• _EXERCISE MATERIALS_:
** START **

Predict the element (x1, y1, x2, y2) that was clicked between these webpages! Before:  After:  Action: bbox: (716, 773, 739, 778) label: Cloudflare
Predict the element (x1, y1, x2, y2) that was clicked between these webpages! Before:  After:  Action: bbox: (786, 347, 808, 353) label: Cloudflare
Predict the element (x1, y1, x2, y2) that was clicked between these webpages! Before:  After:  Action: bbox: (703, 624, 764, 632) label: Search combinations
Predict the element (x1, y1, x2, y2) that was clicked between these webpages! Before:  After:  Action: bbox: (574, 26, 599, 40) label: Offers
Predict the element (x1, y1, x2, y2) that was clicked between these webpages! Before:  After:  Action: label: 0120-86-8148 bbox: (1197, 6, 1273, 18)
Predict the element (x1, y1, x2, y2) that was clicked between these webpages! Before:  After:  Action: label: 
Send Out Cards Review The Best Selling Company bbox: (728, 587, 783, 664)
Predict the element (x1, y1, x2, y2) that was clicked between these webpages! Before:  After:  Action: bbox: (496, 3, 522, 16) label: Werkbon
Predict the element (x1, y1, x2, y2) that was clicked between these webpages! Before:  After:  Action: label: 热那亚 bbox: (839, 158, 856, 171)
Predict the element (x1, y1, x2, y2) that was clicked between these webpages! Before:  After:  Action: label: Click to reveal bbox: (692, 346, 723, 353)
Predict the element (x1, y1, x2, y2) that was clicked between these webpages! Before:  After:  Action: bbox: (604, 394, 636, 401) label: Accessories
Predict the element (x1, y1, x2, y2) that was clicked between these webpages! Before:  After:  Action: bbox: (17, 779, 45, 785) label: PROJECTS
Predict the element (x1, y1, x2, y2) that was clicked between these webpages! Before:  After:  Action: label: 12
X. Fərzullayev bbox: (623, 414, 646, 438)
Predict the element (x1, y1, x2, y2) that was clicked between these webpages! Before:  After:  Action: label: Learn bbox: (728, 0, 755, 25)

** END **

• _THE PROBLEM_: Copy the records from the line containing "401) label: Accessories" through the end of the records, switching "clicked" to "tapped" and leaving everything else the same.

• _PROBLEM SOLUTION_:
Predict the element (x1, y1, x2, y2) that was tapped between these webpages! Before:  After:  Action: bbox: (604, 394, 636, 401) label: Accessories
Predict the element (x1, y1, x2, y2) that was tapped between these webpages! Before:  After:  Action: bbox: (17, 779, 45, 785) label: PROJECTS
Predict the element (x1, y1, x2, y2) that was tapped between these webpages! Before:  After:  Action: label: 12
X. Fərzullayev bbox: (623, 414, 646, 438)
Predict the element (x1, y1, x2, y2) that was tapped between these webpages! Before:  After:  Action: label: Learn bbox: (728, 0, 755, 25)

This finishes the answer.